Just as when you’re writing a college essay, start strong with an opening hook, then expand on that idea in the following paragraphs. In this personal statement example from a chemistry applicant, the writer starts off with a seemingly unrelated personal anecdote, stoking the reader’s curiosity:
Swimming from a young age always made me ponder the thought, who cleans the pool and how do they do it? As I grew older I realised it wasn’t a case of who, it is a case of what. Essentially, chemistry held the answer.
The writer then connects the opening anecdote to the main parts of the personal statement—what the reader wants to know. In this case, it’s why they’re a good fit for the school’s chemistry program.

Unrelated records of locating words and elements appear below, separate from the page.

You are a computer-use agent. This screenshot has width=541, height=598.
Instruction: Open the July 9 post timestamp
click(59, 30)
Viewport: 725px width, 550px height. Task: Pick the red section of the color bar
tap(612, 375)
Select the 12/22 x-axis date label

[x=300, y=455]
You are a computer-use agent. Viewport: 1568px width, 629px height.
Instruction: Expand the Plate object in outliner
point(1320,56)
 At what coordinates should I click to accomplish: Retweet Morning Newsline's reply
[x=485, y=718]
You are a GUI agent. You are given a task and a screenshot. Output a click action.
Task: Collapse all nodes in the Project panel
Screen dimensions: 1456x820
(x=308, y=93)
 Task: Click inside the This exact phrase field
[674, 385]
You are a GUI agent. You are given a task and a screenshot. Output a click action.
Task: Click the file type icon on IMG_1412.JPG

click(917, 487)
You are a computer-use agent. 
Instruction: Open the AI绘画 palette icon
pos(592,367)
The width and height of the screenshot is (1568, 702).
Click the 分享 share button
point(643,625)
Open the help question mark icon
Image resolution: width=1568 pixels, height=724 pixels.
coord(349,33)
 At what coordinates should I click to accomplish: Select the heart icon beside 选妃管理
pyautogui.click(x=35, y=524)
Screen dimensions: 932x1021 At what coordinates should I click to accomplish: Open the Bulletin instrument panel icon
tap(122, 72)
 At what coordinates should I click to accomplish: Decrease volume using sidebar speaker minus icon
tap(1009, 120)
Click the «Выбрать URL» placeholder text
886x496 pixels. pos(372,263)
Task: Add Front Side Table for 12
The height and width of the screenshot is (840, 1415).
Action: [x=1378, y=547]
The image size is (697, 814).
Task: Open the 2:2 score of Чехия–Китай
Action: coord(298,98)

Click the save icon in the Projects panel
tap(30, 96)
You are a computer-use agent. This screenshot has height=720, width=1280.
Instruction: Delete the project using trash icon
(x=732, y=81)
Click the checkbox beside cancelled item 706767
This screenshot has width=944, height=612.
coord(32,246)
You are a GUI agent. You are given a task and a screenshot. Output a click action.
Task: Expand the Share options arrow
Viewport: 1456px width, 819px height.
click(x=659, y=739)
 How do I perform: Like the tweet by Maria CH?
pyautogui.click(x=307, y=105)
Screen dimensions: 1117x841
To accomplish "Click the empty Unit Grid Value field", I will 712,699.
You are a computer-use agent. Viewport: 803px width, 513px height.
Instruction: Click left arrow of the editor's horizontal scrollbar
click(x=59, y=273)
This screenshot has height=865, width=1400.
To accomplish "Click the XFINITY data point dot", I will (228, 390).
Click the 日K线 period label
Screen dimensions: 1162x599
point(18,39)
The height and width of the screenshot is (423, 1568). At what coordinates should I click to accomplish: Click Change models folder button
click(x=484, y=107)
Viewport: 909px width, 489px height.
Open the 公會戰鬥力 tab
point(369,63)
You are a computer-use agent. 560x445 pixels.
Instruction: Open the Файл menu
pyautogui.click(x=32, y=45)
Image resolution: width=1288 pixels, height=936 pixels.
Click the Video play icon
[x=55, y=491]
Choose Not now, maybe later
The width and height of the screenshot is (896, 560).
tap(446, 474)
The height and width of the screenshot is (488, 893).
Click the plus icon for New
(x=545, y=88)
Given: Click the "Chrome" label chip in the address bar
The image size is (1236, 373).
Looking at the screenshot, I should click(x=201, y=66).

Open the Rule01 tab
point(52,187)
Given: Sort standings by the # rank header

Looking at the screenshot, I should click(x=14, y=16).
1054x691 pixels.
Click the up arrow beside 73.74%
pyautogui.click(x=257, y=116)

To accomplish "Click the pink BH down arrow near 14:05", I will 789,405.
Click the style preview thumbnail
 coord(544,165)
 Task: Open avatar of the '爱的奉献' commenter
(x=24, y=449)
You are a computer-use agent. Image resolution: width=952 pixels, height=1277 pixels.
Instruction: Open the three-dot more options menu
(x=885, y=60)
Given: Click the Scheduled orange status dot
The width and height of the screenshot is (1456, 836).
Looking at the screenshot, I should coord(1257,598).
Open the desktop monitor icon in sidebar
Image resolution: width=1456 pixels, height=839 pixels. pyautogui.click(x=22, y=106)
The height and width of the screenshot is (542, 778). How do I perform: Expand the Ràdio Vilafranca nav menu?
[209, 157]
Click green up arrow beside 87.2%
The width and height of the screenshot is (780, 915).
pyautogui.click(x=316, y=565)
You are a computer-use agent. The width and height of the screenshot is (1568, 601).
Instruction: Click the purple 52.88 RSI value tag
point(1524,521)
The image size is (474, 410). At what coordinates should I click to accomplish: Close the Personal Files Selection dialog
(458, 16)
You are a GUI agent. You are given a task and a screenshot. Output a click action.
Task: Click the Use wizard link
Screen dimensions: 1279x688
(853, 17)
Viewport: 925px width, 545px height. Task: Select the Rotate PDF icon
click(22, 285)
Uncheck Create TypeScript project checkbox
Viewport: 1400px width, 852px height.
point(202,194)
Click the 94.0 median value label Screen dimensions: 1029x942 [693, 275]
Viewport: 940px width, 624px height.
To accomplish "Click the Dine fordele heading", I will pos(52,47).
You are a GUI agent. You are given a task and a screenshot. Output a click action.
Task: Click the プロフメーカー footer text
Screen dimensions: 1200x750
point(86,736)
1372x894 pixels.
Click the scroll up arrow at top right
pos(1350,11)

Writing objectively about yourself is not easy; you can’t always see the forest for the trees. If you feel stuck, it might help to try freewriting, a technique where you just write down everything that comes to mind, no matter if it’s unusable in the final draft. Freewriting is often the push you need to overcome an initial writer’s block.
Because the topic is your life, feel free to write openly and honestly. A lot of times, your readers want to hear your story in your own words—they can get the facts from your school records or resume/CV, but they can only get your interpretation of these facts from you. Don’t disappoint them!
Choosing the perfect words and rearranging the structure is much easier when you already have a rough draft in front of you. Now, you can reread your personal statement and fix any areas that need improvement.
During the revision stage, follow these tips for self-editing, which include watching out for the passive voice, unnecessary words, repetition, long sentences, and a few other red flags. Don’t worry too much about spelling and grammar mistakes for now; you can handle those later when proofreading.
For personal statements, make sure everything would be clear to a reader who’s never met you. Because the topic is yourself, you may have forgotten to mention some key detail that a stranger wouldn’t know.
With your personal statement polished, you can begin proofreading. This is when you fix all the technical problems like spelling and grammar mistakes, as well as other general issues like formatting.
Before you start proofreading, it’s a good idea to take a break from working on your personal statement. For one thing, it’s healthy for you to take some time to relax, especially if you’ve been working on it for a long time. Moreover, returning to your draft after you’re refreshed can help you notice small problems you hadn’t seen before.
The last step is an easy one: Turn in your personal statement. Double-check that you’ve fulfilled the requirements, including word count, and make sure it’s in the requested format (PDF, Word document, etc.).
What comes next, though, is truly the hardest part of writing a personal statement: waiting for a response back!